Task prompt :: Would you transcribe the lines running from the one that holds "You are a computer-use agent. The" to the last line of the records? Leave every picture out.

*** Opening of Available records ***

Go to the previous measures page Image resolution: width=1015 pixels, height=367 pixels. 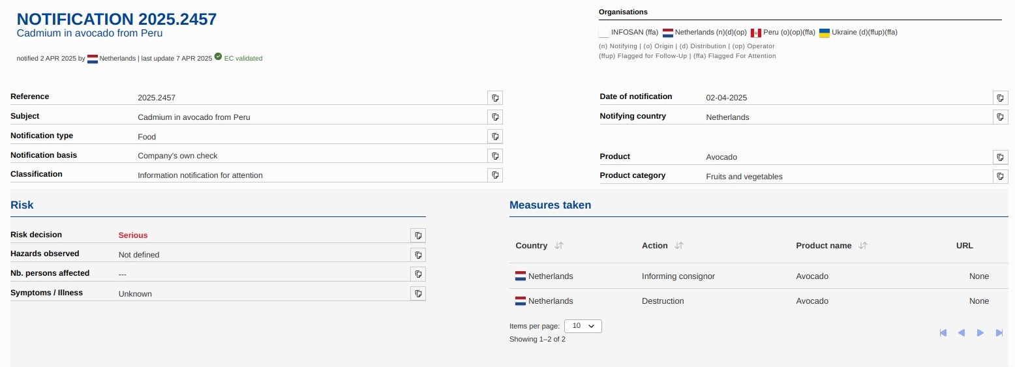[x=961, y=333]
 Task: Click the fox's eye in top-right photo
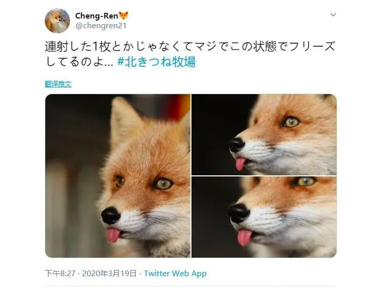pyautogui.click(x=291, y=122)
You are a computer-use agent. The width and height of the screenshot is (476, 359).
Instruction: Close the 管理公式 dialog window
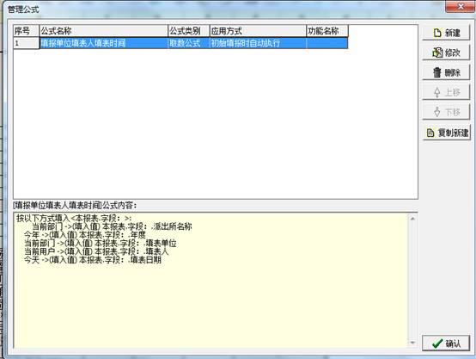tap(461, 6)
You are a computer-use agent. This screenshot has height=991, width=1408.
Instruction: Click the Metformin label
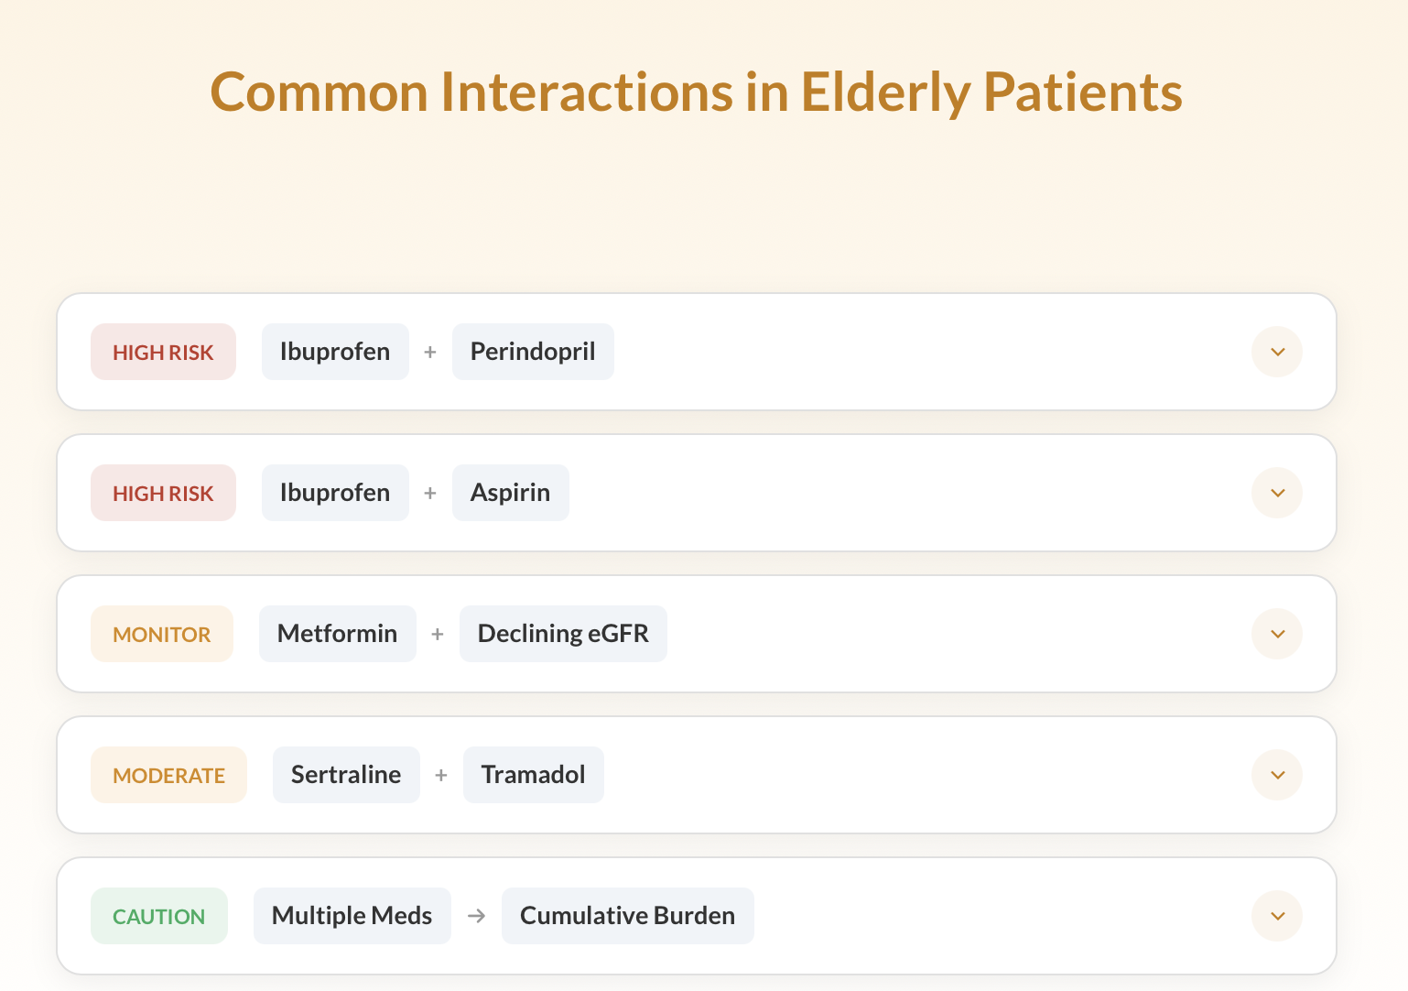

*** Close of Available records ***

Exercise answer ::
You are a computer-use agent. The width and height of the screenshot is (476, 359).
Instruction: Close the 管理公式 dialog window
tap(461, 6)
You are a computer-use agent. This screenshot has height=991, width=1408.
Instruction: Click the Metformin label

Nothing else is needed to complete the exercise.